The five essays in Part II, Rhetoric and Aesthetics, cover a range of topics about how insect images and entomological works either reflect or have influenced prevailing cultural views and attitudes. Subjects include the use of emblematic beetles during the Renaissance, the contrasting economic views (particularly as to the value of labor) based on analysis of beekeeping and sericulture manuals from 17th-century England, and the impact of the microscope and corresponding increased powers of observation on 18th-century aesthetics.

Most powerful is Cristopher Hollingsworth’s essay on how the use of insect metaphor has played an important role in dehumanizing racial and ethnic groups. Not surprisingly, “cockroach” is a label commonly applied to undesirable groups, from the Tutsis in Rwanda to Mexican immigrants in the United States. Use of this negative metaphor is compromised by the positive view of the cockroach in Mexican folklore. This essay makes an interesting contrast with Marion Copeland’s essay in Part I that discusses the biocentric and ecocentric themes in literary works featuring cockroaches. 

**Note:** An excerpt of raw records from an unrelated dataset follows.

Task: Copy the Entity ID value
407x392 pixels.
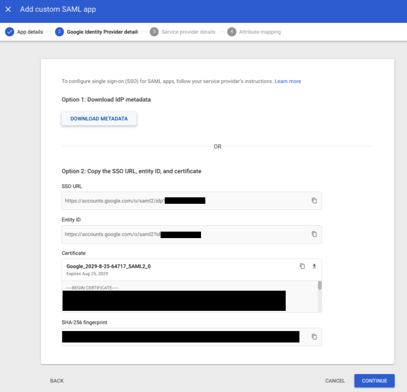Action: [x=314, y=234]
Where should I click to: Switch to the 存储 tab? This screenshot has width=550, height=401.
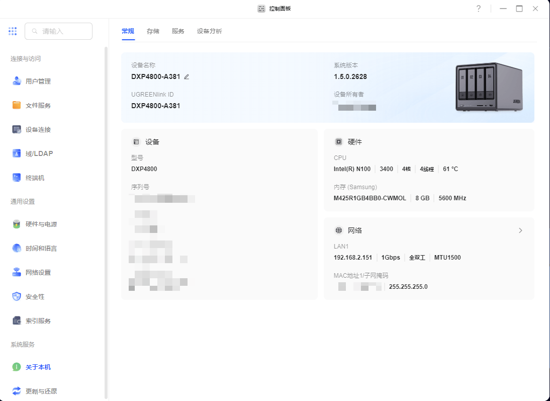point(153,31)
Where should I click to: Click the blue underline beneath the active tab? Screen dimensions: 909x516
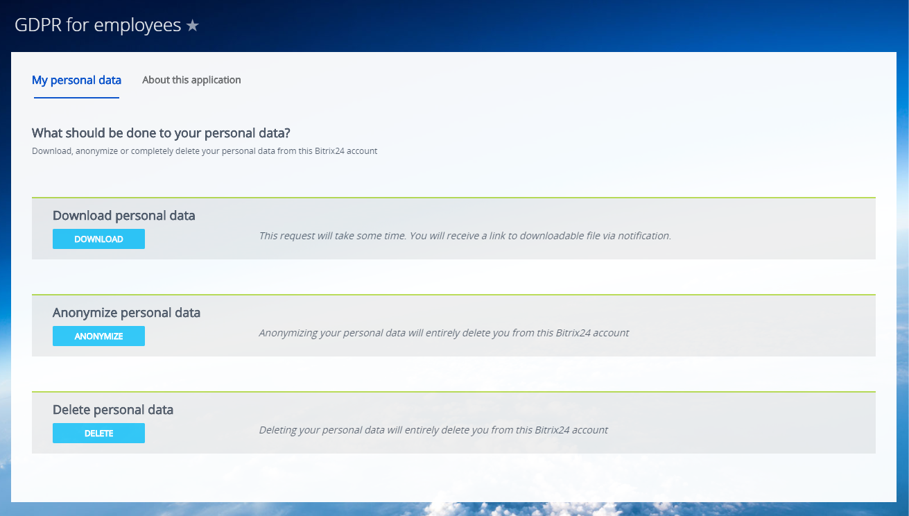click(x=76, y=98)
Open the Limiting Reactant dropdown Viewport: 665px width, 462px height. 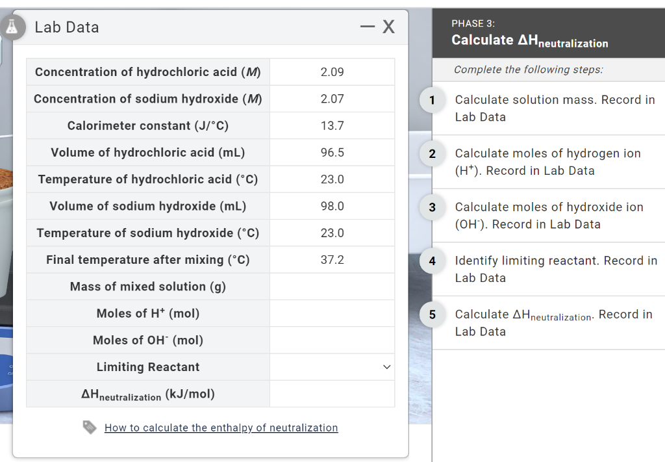point(331,366)
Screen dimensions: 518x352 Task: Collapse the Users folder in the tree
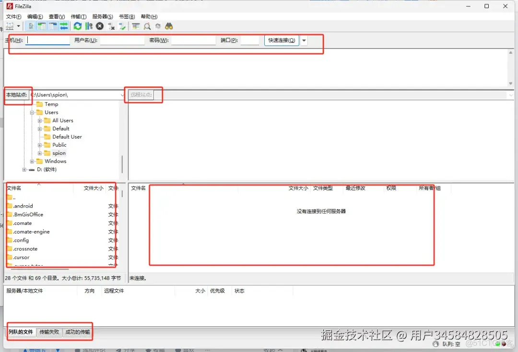point(32,112)
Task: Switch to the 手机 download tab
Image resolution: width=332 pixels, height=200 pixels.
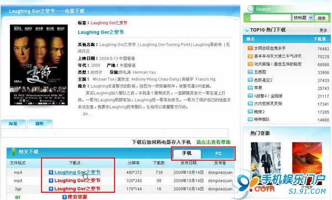Action: click(x=187, y=154)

Part III, Unsettling Insects, contains four essays that emphasize the theme of insects as being distinctly “other” from humanity that Brown develops in his introduction. Charlotte Sleigh notes the transition of entomologists from avid collectors and natural historians into professionals devoted to controlling insect pests in the early 20th century as she explores psychological aspects of the widespread view of insects as “creepy,” undesirable organisms. Nicky Coutts explores malevolent portrayals of insects in a variety of artistic media from the Middle Ages to the present. Richard Leskosky analyzes the prevalence of giant insects and other arthropods in science fiction/horror films (i.e., big bug films). Insect images from early cinematic works and more recently produced films are included, along with the many classic big bug films from the 1950s, such as THEM!  Sarah Gordon concludes this section with a discussion of the spectacle of entomophagy, particularly as portrayed in Western society. Her analyses of television shows such as Fear Factor and insect-cuisine features on the Food Network channel, seem to be an important and original contribution to discussions of entomophagy. 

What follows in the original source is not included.